展示文本

120 Triangle

Given a triangle, find the minimum path sum from top to bottom. Each step you may move to adjacent numbers on the row below.

Example：

[
[2],
[3,4],
[6,5,7],
[4,1,8,3]
]
The minimum path sum from top to bottom is 11 (i.e., 2 + 3 + 5 + 1 = 11).

Note：

Bonus point if you are able to do this using only O(n) extra space, where n is the total number of rows in the triangle.

解释下题目：

求解最短路径

1. 动态规划

实际耗时：12ms

public int minimumTotal(List> triangle) {
        int len = triangle.size();
        if (len <= 0) {
            return 0;
        }
        if (1 == len) {
            return triangle.get(0).get(0);
        }
        //num用来记录中间的答案
        int[] num = new int[len - 1];
        //i控制在第几行，j控制在第几列，从最后第二行开始
        for (int i = len - 2; i >= 0; i--) {
            for (int j = 0; j < i + 1; j++) {
                //left记录左下方的数字(emmm其实应该是正下方)

数据部分

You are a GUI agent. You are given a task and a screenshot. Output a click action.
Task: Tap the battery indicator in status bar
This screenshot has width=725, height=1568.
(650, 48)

练习目标
请续写上面那篇讲三角形最小路径和的题解，从它最后一行之后接着写下去。

最终结果
                int left = triangle.get(i + 1).get(j);
                //right记录右下方的数字
                int right = triangle.get(i + 1).get(j + 1);
                //self是自己
                int self = triangle.get(i).get(j);
                //num用来记录结果
                num[j] = Math.min(left + self, right + self);
                //把新的结果设置上
                triangle.get(i).set(j, num[j]);
            }
        }
        return num[0];
    }

  思路就是从倒数第二行，把每个数字都和它左下方和右下方两个相加，得到较小的那个值赋给它，这样就相当于求得了从它到最底下的最短路径。然后依次照做即可。

时间复杂度O(n^2) n为List的“行数”

空间复杂度O(n) n为List的“行数”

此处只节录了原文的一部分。